Solar Shuttle


The countdown is underway for Discovery’s STS-119 mission.  Matt and I missed being at the launch by a few weeks, while we were in Florida.  There were delays with the control valves that have been fixed.  The new launch date is set for Wednesday March 11th at 9:20 pm,  Sunday, March 15th  at 7:43 p.m. EDT.  It will be one of the very cool night sunset launches.

The STS-119 astronauts pose for a formal crew portrait. In the front row (right) are Lee Archambault, commander and Tony Antonelli, pilot.

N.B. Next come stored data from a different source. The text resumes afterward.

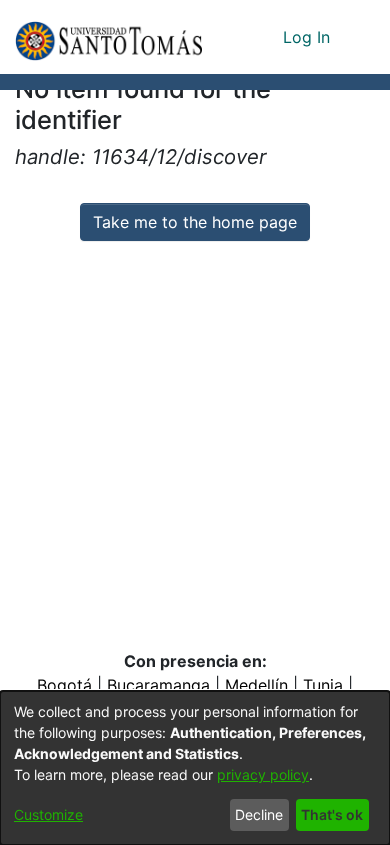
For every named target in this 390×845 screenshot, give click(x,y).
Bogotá (64, 685)
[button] (108, 37)
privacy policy (263, 774)
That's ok (332, 814)
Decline (259, 814)
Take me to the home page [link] (195, 222)
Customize (48, 814)
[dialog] (195, 768)
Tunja (323, 685)
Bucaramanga (158, 685)
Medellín (256, 685)
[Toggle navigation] (360, 37)
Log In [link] (307, 37)
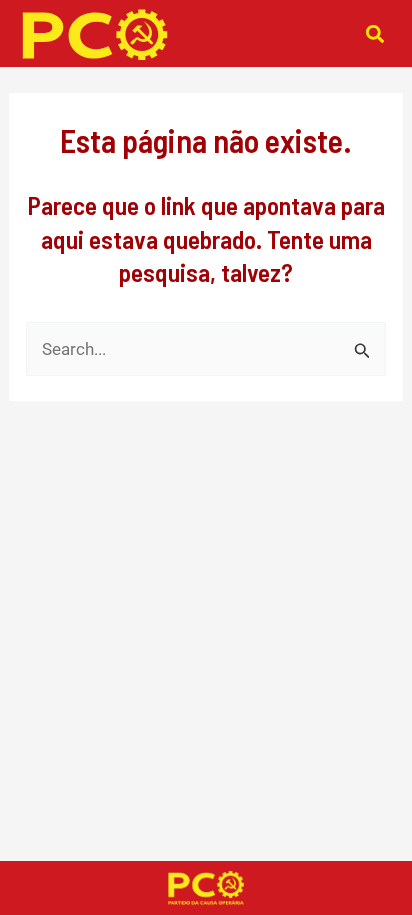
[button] (374, 33)
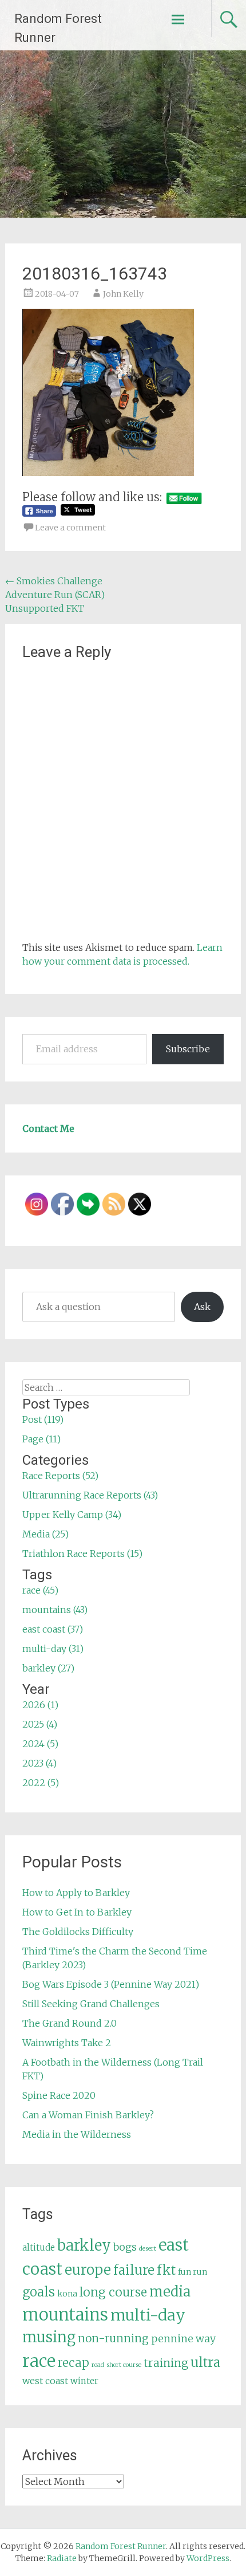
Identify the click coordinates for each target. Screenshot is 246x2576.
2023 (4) (39, 1763)
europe (88, 2270)
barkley (84, 2245)
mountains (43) (55, 1609)
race (38, 2361)
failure (133, 2270)
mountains (65, 2314)
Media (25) (45, 1534)
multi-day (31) (53, 1648)
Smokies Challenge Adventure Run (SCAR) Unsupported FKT (55, 594)
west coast (45, 2380)
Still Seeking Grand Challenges (91, 2003)
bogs (125, 2247)
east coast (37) (52, 1629)
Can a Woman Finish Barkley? (88, 2115)
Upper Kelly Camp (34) (71, 1514)
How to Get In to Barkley (77, 1912)
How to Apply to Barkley (76, 1892)
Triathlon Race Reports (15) (82, 1553)
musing (49, 2337)
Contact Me (48, 1128)
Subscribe (188, 1049)
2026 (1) (40, 1704)
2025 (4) (39, 1724)
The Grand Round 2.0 (69, 2023)
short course (123, 2365)
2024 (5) (40, 1743)
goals (38, 2292)
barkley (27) (48, 1668)
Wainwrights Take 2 (66, 2042)
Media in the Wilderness (76, 2134)
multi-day (147, 2315)
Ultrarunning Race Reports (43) (90, 1495)
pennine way (183, 2339)
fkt (166, 2270)
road (98, 2365)
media (170, 2291)
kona (67, 2293)
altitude (38, 2247)
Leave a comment (70, 527)
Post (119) (43, 1419)
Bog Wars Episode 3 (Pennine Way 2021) (110, 1984)
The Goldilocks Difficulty (77, 1931)
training (166, 2363)
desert (147, 2248)
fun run (192, 2272)
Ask (202, 1306)
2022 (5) (40, 1782)
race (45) (40, 1590)
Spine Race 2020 (59, 2095)
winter (84, 2381)
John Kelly (123, 294)
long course (113, 2292)
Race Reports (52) (60, 1475)
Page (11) (41, 1439)
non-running (113, 2338)
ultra (205, 2362)
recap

In the back (left) are Joseph Acaba, John Phillips, Steve Swanson, Richard Arnold and Japan Aerospace Exploration Agency astronaut Koichi Wakata, all mission specialists.  There will also be one “passenger” exchange, Koichi Wakata will be giving his seat to Sandra Magnus for the ride home.  He stays behind to return on another mission.  She has been on the space station for 4 months and it is her time to come home.

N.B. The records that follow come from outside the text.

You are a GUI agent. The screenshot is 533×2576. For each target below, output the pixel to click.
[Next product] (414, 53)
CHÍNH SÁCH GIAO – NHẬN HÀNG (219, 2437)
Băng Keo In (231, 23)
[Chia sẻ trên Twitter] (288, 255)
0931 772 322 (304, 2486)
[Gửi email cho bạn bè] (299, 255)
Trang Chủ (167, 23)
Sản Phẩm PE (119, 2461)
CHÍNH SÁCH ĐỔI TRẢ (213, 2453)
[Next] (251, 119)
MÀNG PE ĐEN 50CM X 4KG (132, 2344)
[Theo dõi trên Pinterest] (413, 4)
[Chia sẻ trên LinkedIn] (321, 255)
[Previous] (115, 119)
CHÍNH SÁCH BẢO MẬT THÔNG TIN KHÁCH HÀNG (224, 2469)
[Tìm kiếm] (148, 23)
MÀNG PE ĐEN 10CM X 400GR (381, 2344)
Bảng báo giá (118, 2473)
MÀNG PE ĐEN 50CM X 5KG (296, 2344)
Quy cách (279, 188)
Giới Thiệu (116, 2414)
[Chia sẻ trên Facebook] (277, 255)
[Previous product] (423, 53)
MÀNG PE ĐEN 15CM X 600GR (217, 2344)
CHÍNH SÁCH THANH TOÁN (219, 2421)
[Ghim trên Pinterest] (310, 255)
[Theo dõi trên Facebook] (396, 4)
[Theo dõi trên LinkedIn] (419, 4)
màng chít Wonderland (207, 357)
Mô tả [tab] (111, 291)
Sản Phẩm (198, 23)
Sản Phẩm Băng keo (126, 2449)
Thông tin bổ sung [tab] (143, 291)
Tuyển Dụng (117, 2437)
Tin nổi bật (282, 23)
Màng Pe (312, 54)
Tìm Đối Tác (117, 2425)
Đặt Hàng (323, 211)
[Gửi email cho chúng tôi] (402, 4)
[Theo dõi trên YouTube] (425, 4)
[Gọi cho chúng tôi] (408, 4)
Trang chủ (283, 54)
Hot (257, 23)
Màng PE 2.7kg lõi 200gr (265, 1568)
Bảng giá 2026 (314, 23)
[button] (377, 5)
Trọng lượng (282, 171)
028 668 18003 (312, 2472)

STS119-S-001 [Converted]On the sustainability front this is an exciting mission.  They will be carrying and installing the last of the large trusses and solar arrays that will power the space station.  Here are some of the facts from NASA’s website

Space shuttle Discovery’s STS-119 crew is set to fly the S6 truss segment and install the final set of power-generating solar arrays to the International Space Station.

The S6 truss, with its set of large U.S. solar arrays, will complete the backbone of the station and provide one-fourth of the total power needed to support a crew of six.

The two solar array wings each have 115-foot-long arrays, for a total wing span of 240 feet. They will generate 66 kilowatts of electricity — enough to provide about 30 2,800-square-foot homes with power.

The mission patch references the mission by highlighting the S6 Truss with solar array and the American flag coming from the tail of the spacecraft is signifying U.S.’s support of the International Space Station as well as the support of the American people.


I wonder if the solar panels in space gather more energy from the sun or are made differently than those on the planet?  There proximity to the sun and the lack of ozone hampering its power would lead me to think that they are.  It is exciting to think of our future world supported completely on the power of the sun.